# WORK TASK
Character for character, give back every line below.

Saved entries

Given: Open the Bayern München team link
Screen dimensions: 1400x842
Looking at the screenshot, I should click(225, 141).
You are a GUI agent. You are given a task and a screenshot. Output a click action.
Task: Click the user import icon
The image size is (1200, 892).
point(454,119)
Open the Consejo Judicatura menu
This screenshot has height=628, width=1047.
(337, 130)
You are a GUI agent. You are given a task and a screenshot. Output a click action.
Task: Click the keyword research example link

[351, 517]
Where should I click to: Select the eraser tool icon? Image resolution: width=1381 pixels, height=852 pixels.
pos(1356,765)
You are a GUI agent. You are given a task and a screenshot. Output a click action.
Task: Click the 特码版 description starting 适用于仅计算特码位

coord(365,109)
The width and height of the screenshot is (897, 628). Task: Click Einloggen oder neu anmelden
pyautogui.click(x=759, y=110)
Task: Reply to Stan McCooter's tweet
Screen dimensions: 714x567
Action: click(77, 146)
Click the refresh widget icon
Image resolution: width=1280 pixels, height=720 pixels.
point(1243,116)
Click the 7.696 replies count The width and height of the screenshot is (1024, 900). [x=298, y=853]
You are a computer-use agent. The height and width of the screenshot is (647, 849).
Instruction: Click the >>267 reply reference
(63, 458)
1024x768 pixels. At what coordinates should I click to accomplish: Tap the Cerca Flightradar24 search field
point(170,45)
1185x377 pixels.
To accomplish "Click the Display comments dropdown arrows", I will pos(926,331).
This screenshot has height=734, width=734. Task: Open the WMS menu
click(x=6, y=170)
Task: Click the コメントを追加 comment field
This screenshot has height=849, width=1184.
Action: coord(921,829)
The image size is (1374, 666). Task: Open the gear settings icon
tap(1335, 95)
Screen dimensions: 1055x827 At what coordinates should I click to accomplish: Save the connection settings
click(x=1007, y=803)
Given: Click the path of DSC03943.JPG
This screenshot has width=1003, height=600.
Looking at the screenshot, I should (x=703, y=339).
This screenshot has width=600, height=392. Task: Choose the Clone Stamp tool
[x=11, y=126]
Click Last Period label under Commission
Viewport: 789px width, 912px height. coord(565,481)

# SOLUTION TO THIS EXERCISE
Given: Open the Bayern München team link
Screen dimensions: 1400x842
Looking at the screenshot, I should click(225, 141).
You are a GUI agent. You are given a task and a screenshot. Output a click action.
Task: Click the user import icon
The image size is (1200, 892).
point(454,119)
Open the Consejo Judicatura menu
This screenshot has height=628, width=1047.
(337, 130)
You are a GUI agent. You are given a task and a screenshot. Output a click action.
Task: Click the keyword research example link

[351, 517]
Where should I click to: Select the eraser tool icon? Image resolution: width=1381 pixels, height=852 pixels.
pos(1356,765)
You are a GUI agent. You are given a task and a screenshot. Output a click action.
Task: Click the 特码版 description starting 适用于仅计算特码位

coord(365,109)
The width and height of the screenshot is (897, 628). Task: Click Einloggen oder neu anmelden
pyautogui.click(x=759, y=110)
Task: Reply to Stan McCooter's tweet
Screen dimensions: 714x567
Action: click(77, 146)
Click the refresh widget icon
Image resolution: width=1280 pixels, height=720 pixels.
point(1243,116)
Click the 7.696 replies count The width and height of the screenshot is (1024, 900). [x=298, y=853]
You are a computer-use agent. The height and width of the screenshot is (647, 849).
Instruction: Click the >>267 reply reference
(63, 458)
1024x768 pixels. At what coordinates should I click to accomplish: Tap the Cerca Flightradar24 search field
point(170,45)
1185x377 pixels.
To accomplish "Click the Display comments dropdown arrows", I will pos(926,331).
This screenshot has height=734, width=734. Task: Open the WMS menu
click(x=6, y=170)
Task: Click the コメントを追加 comment field
This screenshot has height=849, width=1184.
Action: coord(921,829)
The image size is (1374, 666). Task: Open the gear settings icon
tap(1335, 95)
Screen dimensions: 1055x827 At what coordinates should I click to accomplish: Save the connection settings
click(x=1007, y=803)
Given: Click the path of DSC03943.JPG
This screenshot has width=1003, height=600.
Looking at the screenshot, I should (x=703, y=339).
This screenshot has width=600, height=392. Task: Choose the Clone Stamp tool
[x=11, y=126]
Click Last Period label under Commission
Viewport: 789px width, 912px height. coord(565,481)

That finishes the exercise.